Explicit template arguments cause type disagreement for types that decay to pointers (function types and array types). Based on the function-type specific code in the "Steps to reproduce" section, since we have F ff as the parameter of the is_F_same_as_decltype_ff() function, it seems like F should __always__ agree with decltype( ff ). In other words, the bug is that there is type disagreement when explicit template arguments are used (esp. when there is no type disagreement when implicit template arguments are deduced). Perhaps both F and decltype( ff ) should both decay to pointer types ... even if F is an explicit template argument that is not a pointer type. Or perhaps both F and decltype( ff ) should both be of type F ... irregardless of the adjustment that takes function & array types down to pointers.
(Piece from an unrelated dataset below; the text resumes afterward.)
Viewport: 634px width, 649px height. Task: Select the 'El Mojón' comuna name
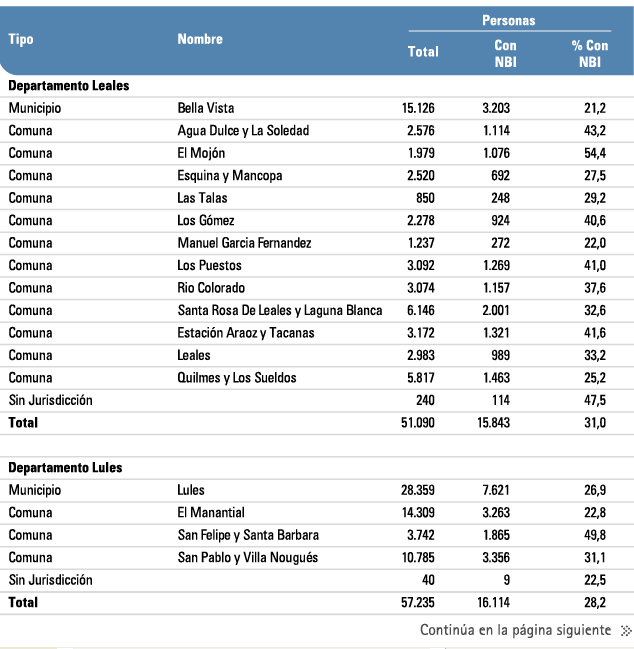coord(201,153)
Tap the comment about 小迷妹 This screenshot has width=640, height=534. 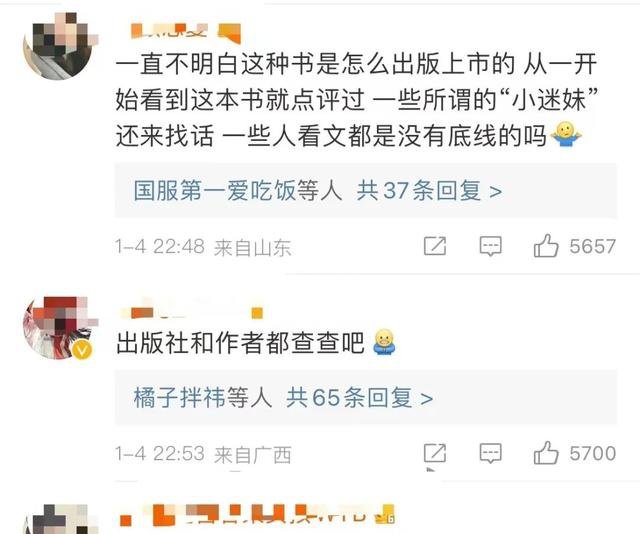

Either way, this type disgreement is currently inconsistent and non-intuitive.

The same can be shown for array types as well ... in other words, if we use say char[3] (i.e. a c string) instead of void (), then we get the same type of type disagreement ( char[3] versus char * ). See my main.cpp file from 2/24/2011 for an example of type disagreement using character arrays.

Note: If we compile and run the code in the "Steps to reproduce" section with g++ 4.5.2, then we get the expected output (i.e. the output in the "Expected results" section) ... which is currently different than what VC++ 2010 currently produces (i.e. the output in the "Actual results" section).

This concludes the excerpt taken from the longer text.